Amber D (born 1982) is a British hard dance DJ from Staffordshire. She produces and DJs a variety of genres including Hard House, Trance, Hard Techno and Hard Trance. As Amber D'Amour she plays house, electro, fidget, and tech house.

She has been a DJ since late 2001. Her first residency was at the legendary Golden, in Hanley Stoke-on-Trent, where she used to warm up for DJs such as Tiesto, Armin Van Buuren, K-Klass, Mauro Picotto, and she then DJ'd on BPM Radio In 2002, she won a DJ Competition at Fluffy, and started a residency at the club. She has released records with dance labels such as Tidy Trax, Kiddfectious, and Riot!, and has DJ'd internationally, including Europe, Australia, and Ibiza. She did an Essential Mix live on BBC Radio 1 in 2005. She was “Mixmag Future Hero” in 2004, and one of her tracks was in the top 4 at the Hard Dance Awards 2008. She also had the biggest selling EP of all time on Tidy Trax in the shape of the Amber D EP that got released in 2008. In 2006 her track "Attack Warning" on the Tidy Trax label reached number 46 on the UK Independent Singles Chart.

She runs five record labels, D'Amour Recordings (house), D-Day Recordings (Tech, Euro Hard Trance and Hardstyle), D'Licious Recordings (UK hard house & hard dance), Transportal Digital (trance and progressive).

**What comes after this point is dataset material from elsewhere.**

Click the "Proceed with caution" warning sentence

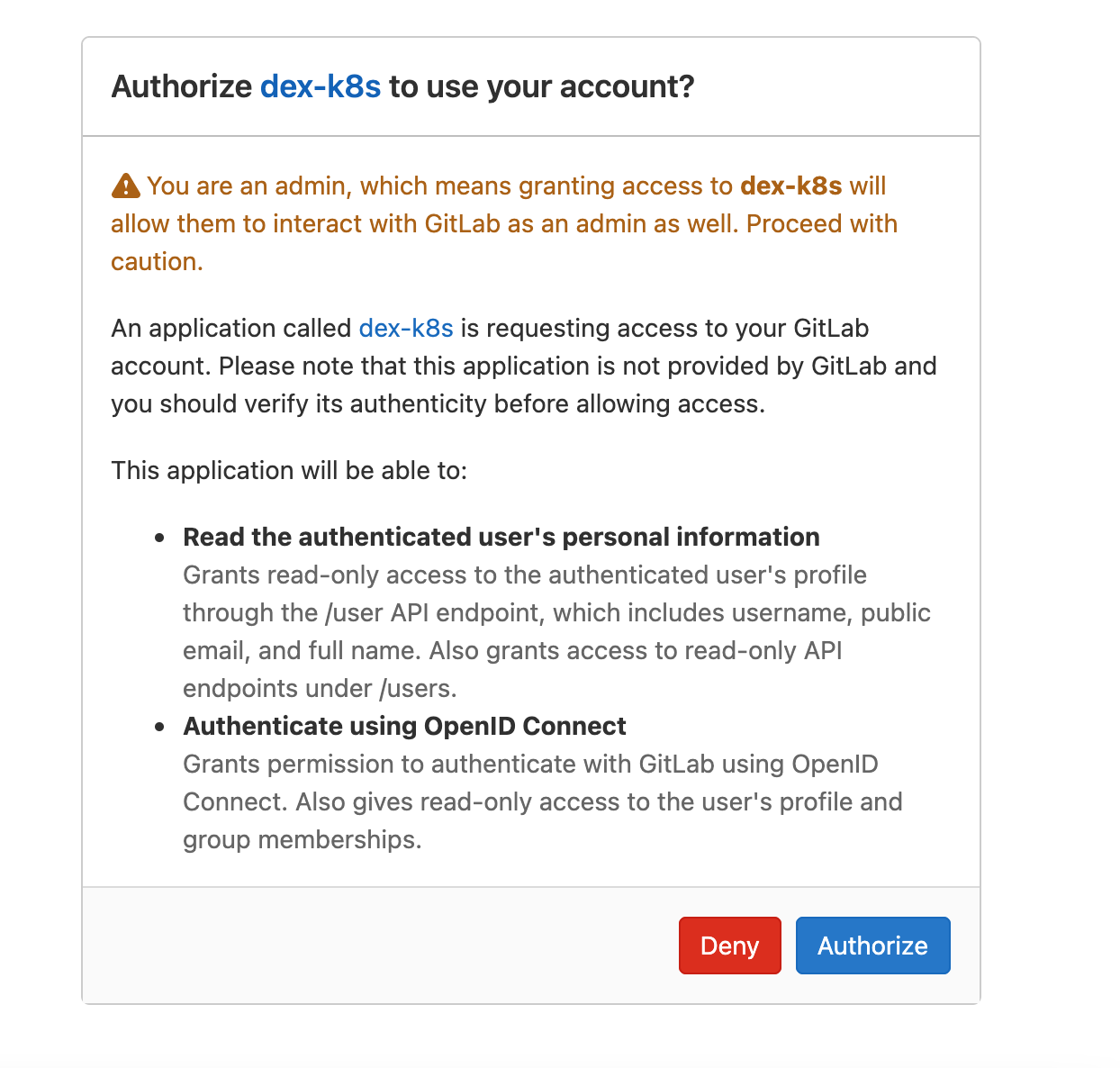(x=821, y=223)
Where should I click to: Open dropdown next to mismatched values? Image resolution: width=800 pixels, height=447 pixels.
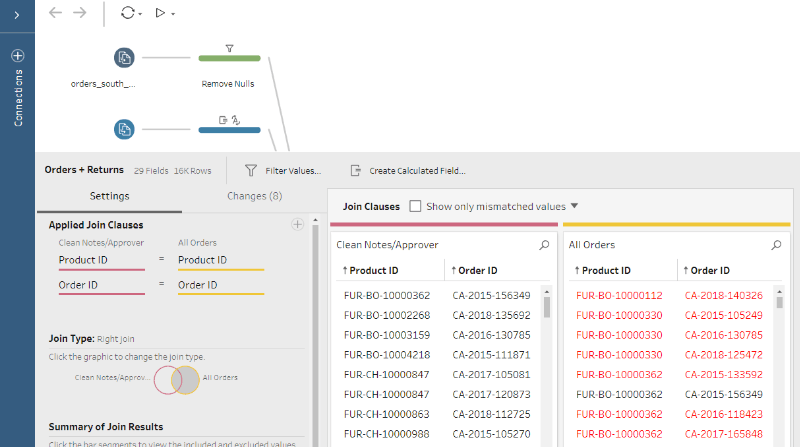[x=575, y=206]
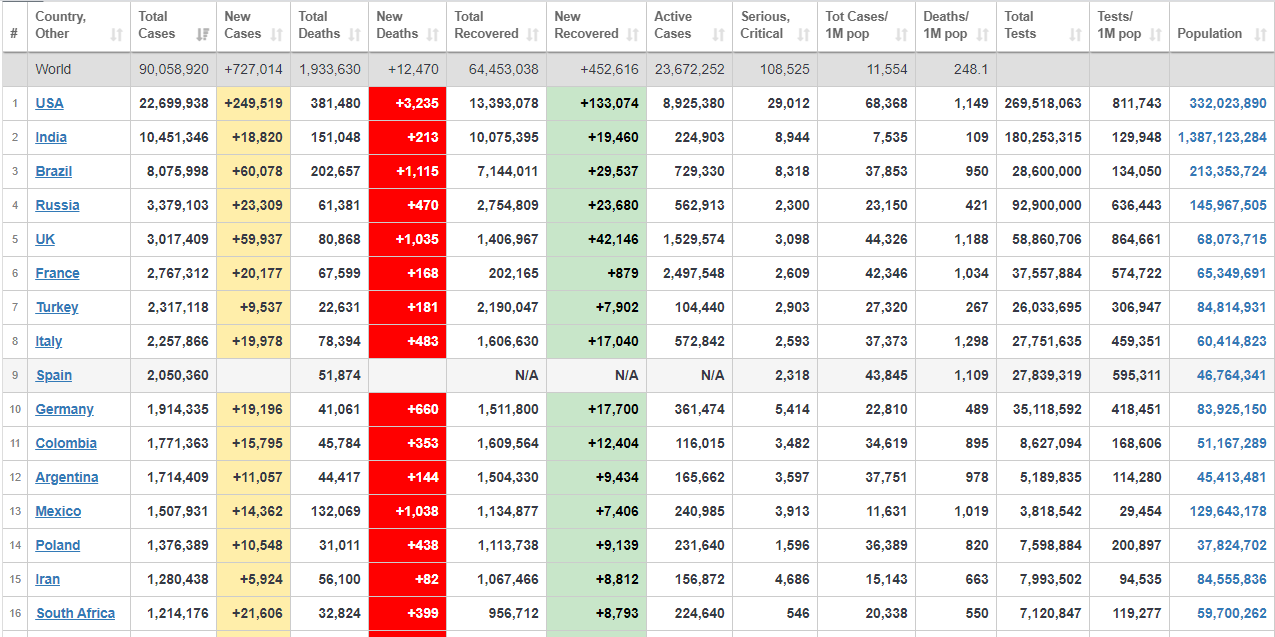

She trained as a classical pianist and has numerous qualifications in Music Production, most recently a BA Hons in Music Production and is studying for her Masters at Leeds Conservatoire. She married Lee Haslam, another DJ, in August 2008, but they since divorced. As of 2021 Amber continues to DJ, including on Twitch, and is also an ambassador for mental health, doing regular livestreams talking and connecting with her fans. She is also a Radio Presenter at 97.8fm LDC Radio (Leeds Dance Community Radio) and her show is every Friday 23:00 - 01:00.